Dataset extract
⁂

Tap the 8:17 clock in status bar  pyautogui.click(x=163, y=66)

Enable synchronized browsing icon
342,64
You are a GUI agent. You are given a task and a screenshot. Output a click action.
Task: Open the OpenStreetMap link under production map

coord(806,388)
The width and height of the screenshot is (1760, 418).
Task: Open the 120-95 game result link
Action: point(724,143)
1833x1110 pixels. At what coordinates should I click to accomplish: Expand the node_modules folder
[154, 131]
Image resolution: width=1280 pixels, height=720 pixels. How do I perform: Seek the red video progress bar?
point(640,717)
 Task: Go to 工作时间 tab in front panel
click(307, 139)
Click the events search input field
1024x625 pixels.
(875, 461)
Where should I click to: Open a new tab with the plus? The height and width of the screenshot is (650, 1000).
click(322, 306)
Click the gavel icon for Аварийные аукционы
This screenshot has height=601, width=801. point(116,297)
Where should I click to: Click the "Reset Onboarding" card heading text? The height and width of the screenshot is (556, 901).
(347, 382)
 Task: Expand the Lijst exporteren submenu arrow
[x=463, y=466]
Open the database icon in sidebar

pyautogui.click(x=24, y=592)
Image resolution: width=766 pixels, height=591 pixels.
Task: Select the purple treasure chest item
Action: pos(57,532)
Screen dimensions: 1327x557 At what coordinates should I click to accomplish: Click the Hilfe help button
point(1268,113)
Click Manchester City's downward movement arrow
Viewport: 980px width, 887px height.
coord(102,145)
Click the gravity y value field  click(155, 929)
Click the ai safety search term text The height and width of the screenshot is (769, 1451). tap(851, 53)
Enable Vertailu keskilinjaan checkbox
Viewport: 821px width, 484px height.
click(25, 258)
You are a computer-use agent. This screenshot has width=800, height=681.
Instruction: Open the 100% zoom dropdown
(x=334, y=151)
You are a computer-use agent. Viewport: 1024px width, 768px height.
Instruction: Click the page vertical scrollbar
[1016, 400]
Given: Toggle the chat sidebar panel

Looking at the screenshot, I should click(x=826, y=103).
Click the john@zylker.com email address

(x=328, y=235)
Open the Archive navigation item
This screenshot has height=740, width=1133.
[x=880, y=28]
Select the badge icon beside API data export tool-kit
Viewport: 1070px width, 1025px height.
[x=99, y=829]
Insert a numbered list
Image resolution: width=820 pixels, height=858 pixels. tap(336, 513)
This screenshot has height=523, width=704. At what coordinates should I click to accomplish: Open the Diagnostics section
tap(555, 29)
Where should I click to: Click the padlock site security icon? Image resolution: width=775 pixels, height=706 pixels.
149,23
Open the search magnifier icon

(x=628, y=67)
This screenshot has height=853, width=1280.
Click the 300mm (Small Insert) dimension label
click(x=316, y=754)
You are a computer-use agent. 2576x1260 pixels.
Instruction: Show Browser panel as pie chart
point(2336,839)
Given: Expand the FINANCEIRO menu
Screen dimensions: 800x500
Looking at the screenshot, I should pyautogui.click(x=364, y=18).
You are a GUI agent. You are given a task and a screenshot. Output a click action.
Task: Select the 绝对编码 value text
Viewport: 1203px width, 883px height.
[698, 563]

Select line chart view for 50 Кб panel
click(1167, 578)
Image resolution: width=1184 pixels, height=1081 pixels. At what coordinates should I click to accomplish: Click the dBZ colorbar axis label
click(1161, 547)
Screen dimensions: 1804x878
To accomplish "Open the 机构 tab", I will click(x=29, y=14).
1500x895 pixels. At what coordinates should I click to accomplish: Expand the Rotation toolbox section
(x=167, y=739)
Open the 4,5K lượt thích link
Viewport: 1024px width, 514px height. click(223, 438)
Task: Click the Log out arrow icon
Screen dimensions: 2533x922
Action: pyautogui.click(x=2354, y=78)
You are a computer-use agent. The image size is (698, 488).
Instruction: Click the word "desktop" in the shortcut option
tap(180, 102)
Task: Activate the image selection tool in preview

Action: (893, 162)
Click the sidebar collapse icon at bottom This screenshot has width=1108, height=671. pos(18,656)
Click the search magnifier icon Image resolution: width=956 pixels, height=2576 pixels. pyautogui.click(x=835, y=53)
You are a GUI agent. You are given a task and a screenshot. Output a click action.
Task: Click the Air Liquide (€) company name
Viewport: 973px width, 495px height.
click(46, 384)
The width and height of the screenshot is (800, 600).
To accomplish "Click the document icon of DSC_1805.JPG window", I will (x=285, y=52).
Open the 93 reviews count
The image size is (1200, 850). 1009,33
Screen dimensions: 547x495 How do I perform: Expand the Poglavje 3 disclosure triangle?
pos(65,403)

⁂

Task goal
Everything from the first line of the records above through the line containing "Click the events search input field" should be restated word for word; leave out all other lines.

Written answer
Tap the 8:17 clock in status bar  pyautogui.click(x=163, y=66)

Enable synchronized browsing icon
342,64
You are a GUI agent. You are given a task and a screenshot. Output a click action.
Task: Open the OpenStreetMap link under production map

coord(806,388)
The width and height of the screenshot is (1760, 418).
Task: Open the 120-95 game result link
Action: point(724,143)
1833x1110 pixels. At what coordinates should I click to accomplish: Expand the node_modules folder
[154, 131]
Image resolution: width=1280 pixels, height=720 pixels. How do I perform: Seek the red video progress bar?
point(640,717)
 Task: Go to 工作时间 tab in front panel
click(307, 139)
Click the events search input field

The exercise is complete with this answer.